13/11/14

Metti il tuo pc al servizio della ricerca scientifica

I grandi progetti di ricerca scientifica possono avvalersi ora dei milioni di internauti sparsi in tutto il mondo. Che devono solamente mettere a disposizione il loro pc. Si tratta di una sorta di volontariato informatico, a cui si aderisce con la partecipazione ai progetti di calcolo distribuito. L’idea è semplice ed efficace. Ci sono ricerche che necessitano di una enorme velocità di elaborazione dei dati e spesso gli enti di ricerca non hanno mezzi economici per potersi dotare di server tanto potenti. Chi partecipa ai progetti di calcolo distribuito mette a disposizione una parte della potenza di calcolo del proprio pc, contribuendo in tal modo a formare una sorta di super-calcolatore che opera sulla rete. I personal computer, infatti, sono generalmente sfruttati soltanto per una minima parte della loro capacità.

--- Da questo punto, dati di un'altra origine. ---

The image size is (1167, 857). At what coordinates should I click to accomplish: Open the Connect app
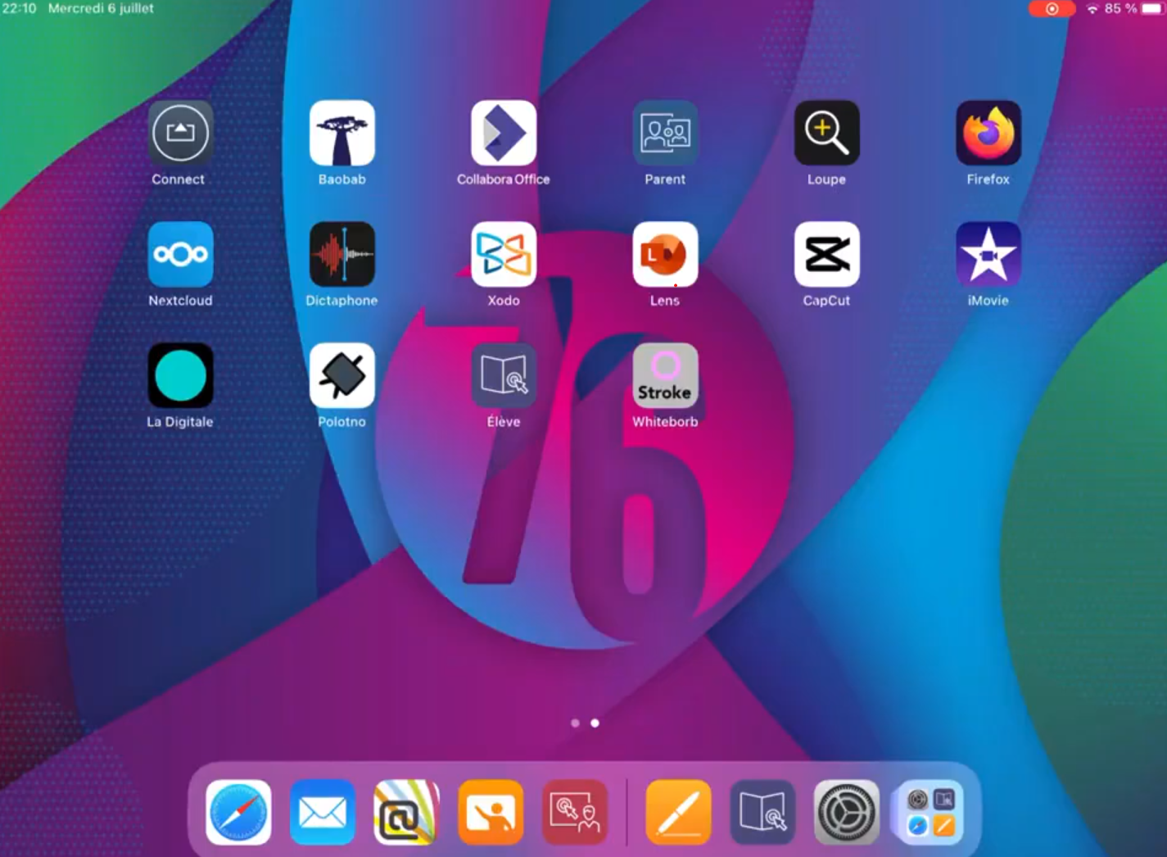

Per occuparsi della questione in Italia è nata Boinc Italy (http://www.boincitaly.org/), una piattaforma che promuove e smista i progetti di calcolo distribuito provenienti da tutto il mondo. Per poter aderire è sufficiente scaricare sul proprio computer un programma gratuito, decidere quanta “potenza” si vuole donare e a quale o a quali progetti si vuole aderire.
Non è richiesta nessuna conoscenza tecnica. Per ogni progetto verrà scaricato sul pc dell’utente il programma che si occuperà di elaborare i dati, e alcuni pacchetti di dati da elaborare. Una volta elaborati in locale, i dati verranno reimmessi in rete automaticamente dall’apposito programma.
Durante queste operazioni l’utente può anche non rimanere connesso a Internet. Deve solo decidere il momento in cui è disposto a far elaborare i dati, cioè quando il suo processore non è impegnato in compiti gravosi. Va benissimo quando si naviga in rete o quando si sta scrivendo o leggendo la posta, anche quando si sta ascoltando musica o guardando un film. In ogni caso non si avvertiranno rallentamenti nelle proprie applicazioni.
Se è necessario spegnere il pc durante l’elaborazione, nessun problema: questa si interromperà e riprenderà automaticamente una volta riacceso il pc. L’elaborazione dei dati avviene a priorità bassa; questo significa che se in qualsiasi momento l’utente avesse bisogno di utilizzare programmi che impegnano molto l’uso del processore, questi avranno la precedenza e l’elaborazione di Boinc si farà da parte. Nessun problema quando il pc lavora a pieno delle sue capacità: gli unici veri nemici del computer sono le temperature ambientali elevate e gli sbalzi di tensione durante spegnimenti e accensioni.
Attraverso Boinc è possibile partecipare anche alla prima ricerca italiana di questo tipo: Simulation One, un progetto di ricerca mirato allo studio del funzionamento degli osmoprotettori, molecole in grado di proteggere le proteine dagli stress termici di alcuni tipi di piante e batteri. Oltre al progetto italiano, Boinc offre la possibilità di partecipare ai grandi progetti internazionali: DrugDiscovery, ricerca mirata allo sviluppo di nuovi medicinali per la cura delle malattie degenerative (come il morbo di Alzheimer), Climaprediction, che intende sviluppare un modello per le previsioni climatiche a lungo termine oppure Neurona, che simula il funzionamento di un gruppo di neuroni.